(Problem requirements): Rewrite the rows from the line containing "Task: Click the Система" through the end of the rows, requests included, and scale every coordinate in the answers by 0.5, rounding to whole numbers with halves going up. Leave the pictures out.

▽

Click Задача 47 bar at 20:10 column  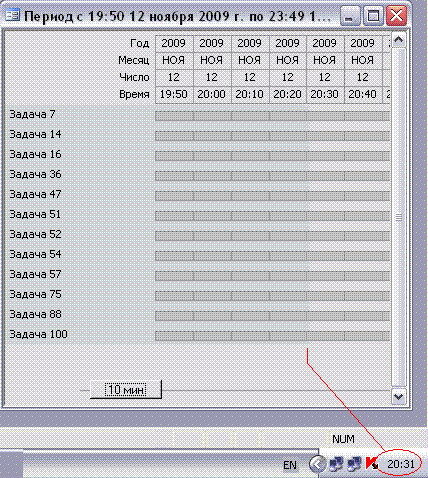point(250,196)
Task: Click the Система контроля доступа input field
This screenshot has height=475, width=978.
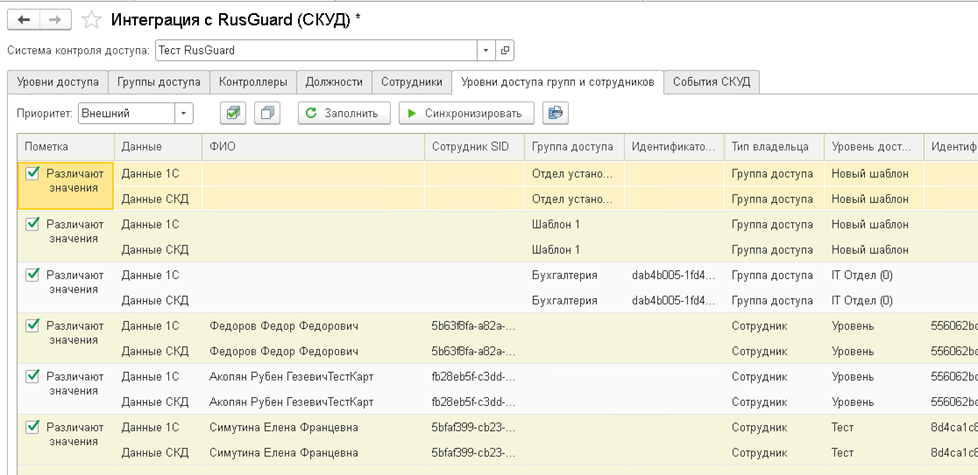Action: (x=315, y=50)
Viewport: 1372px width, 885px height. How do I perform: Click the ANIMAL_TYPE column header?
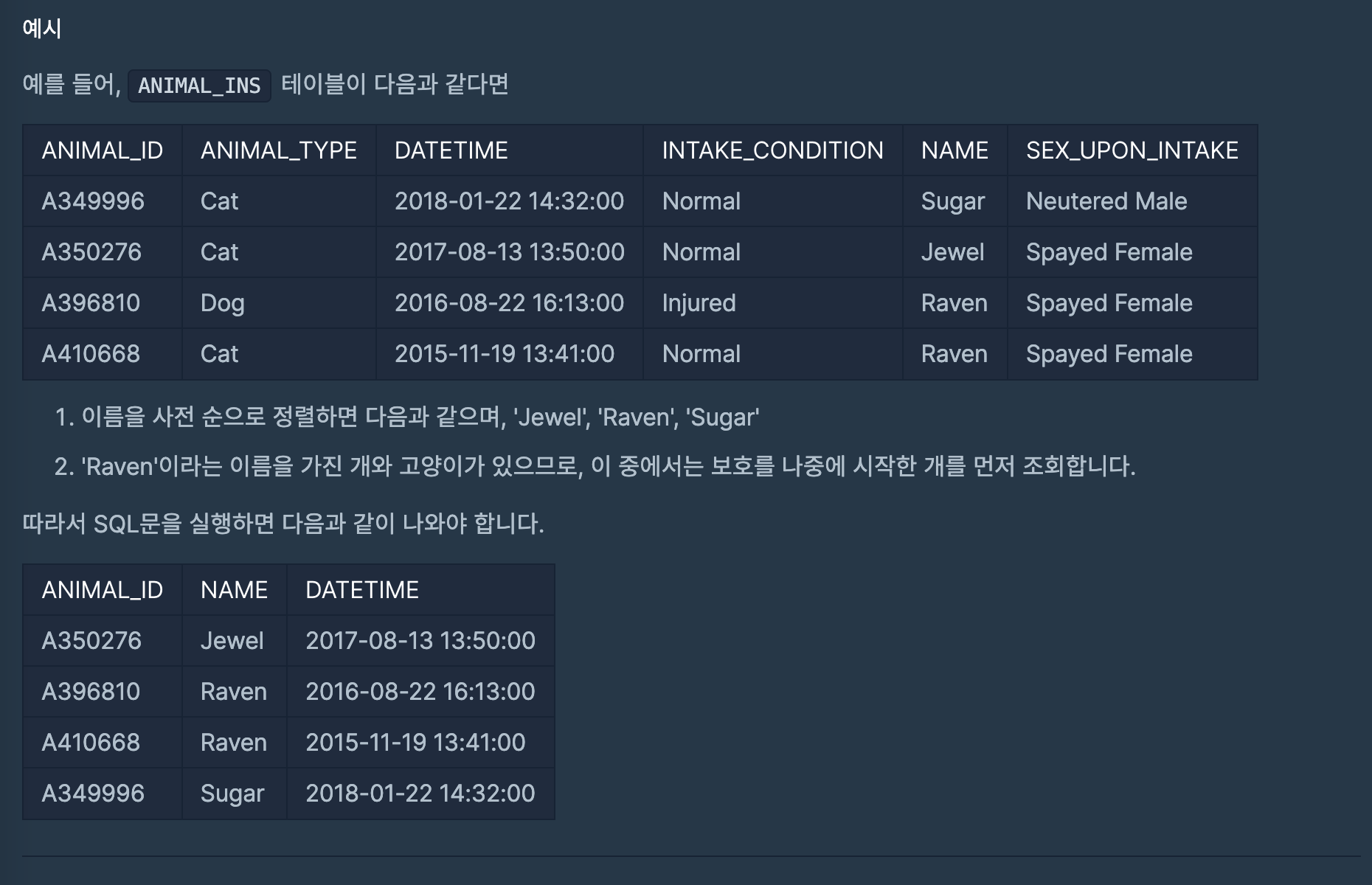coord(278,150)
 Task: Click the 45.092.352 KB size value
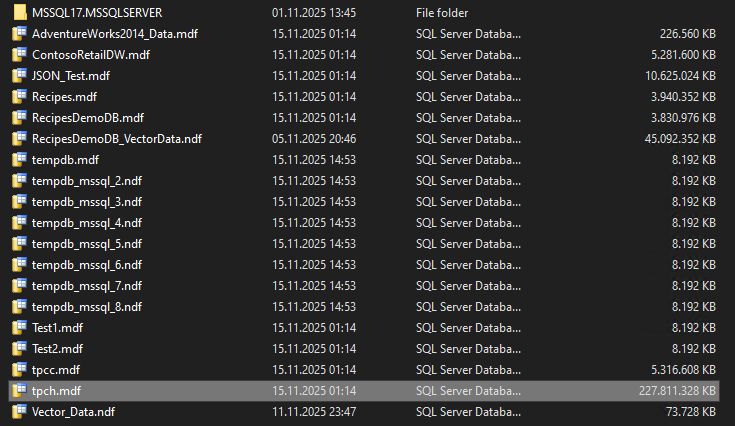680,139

△

(Answer to the problem):
Task: Click the Система контроля доступа input field
This screenshot has height=475, width=978.
Action: (x=158, y=25)
Viewport: 1372px width, 885px height. How do I perform: Click the ANIMAL_TYPE column header?
coord(139,75)
 Task: Click the 45.092.352 KB size value
340,70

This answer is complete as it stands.